## Directions
From the listing below, reproduce word for word the part that opens with the line containing "Viewport: 1270px width, 952px" and closes with the line containing "Task: Click the battery power manager icon"; reproduce nothing else.

## Data for review
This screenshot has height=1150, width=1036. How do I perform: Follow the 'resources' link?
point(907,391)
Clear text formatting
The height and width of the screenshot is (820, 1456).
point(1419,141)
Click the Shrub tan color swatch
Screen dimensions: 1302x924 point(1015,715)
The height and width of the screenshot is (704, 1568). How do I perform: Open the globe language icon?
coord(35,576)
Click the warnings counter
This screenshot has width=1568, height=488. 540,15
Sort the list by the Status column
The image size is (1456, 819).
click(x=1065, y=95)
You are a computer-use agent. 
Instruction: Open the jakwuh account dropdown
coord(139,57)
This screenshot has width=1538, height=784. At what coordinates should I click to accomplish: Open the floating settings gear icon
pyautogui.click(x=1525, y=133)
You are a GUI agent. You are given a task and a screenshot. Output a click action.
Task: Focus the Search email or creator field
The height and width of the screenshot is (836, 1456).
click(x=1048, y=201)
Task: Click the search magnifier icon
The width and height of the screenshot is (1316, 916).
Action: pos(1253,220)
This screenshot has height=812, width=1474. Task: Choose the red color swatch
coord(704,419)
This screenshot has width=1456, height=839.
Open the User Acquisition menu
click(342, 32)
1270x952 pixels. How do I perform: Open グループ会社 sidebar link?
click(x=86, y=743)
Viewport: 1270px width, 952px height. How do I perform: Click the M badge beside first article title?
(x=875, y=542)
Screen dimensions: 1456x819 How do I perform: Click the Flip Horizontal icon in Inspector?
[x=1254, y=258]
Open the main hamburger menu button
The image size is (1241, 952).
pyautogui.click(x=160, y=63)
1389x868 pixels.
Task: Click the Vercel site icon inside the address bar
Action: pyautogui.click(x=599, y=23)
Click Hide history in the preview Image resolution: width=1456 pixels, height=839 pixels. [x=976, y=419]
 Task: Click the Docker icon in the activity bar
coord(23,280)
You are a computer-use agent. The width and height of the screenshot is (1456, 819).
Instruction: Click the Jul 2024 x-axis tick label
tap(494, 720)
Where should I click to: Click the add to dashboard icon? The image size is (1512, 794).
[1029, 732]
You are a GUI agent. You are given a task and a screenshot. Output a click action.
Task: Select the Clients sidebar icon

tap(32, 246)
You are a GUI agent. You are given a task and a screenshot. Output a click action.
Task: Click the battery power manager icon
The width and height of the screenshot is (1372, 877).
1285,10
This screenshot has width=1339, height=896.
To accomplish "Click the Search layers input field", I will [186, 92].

## Your solution
Viewport: 1270px width, 952px height. How do I perform: Click the M badge beside first article title?
(x=875, y=542)
Screen dimensions: 1456x819 How do I perform: Click the Flip Horizontal icon in Inspector?
[x=1254, y=258]
Open the main hamburger menu button
The image size is (1241, 952).
pyautogui.click(x=160, y=63)
1389x868 pixels.
Task: Click the Vercel site icon inside the address bar
Action: pyautogui.click(x=599, y=23)
Click Hide history in the preview Image resolution: width=1456 pixels, height=839 pixels. [x=976, y=419]
 Task: Click the Docker icon in the activity bar
coord(23,280)
You are a computer-use agent. The width and height of the screenshot is (1456, 819).
Instruction: Click the Jul 2024 x-axis tick label
tap(494, 720)
Where should I click to: Click the add to dashboard icon? The image size is (1512, 794).
[1029, 732]
You are a GUI agent. You are given a task and a screenshot. Output a click action.
Task: Select the Clients sidebar icon

tap(32, 246)
You are a GUI agent. You are given a task and a screenshot. Output a click action.
Task: Click the battery power manager icon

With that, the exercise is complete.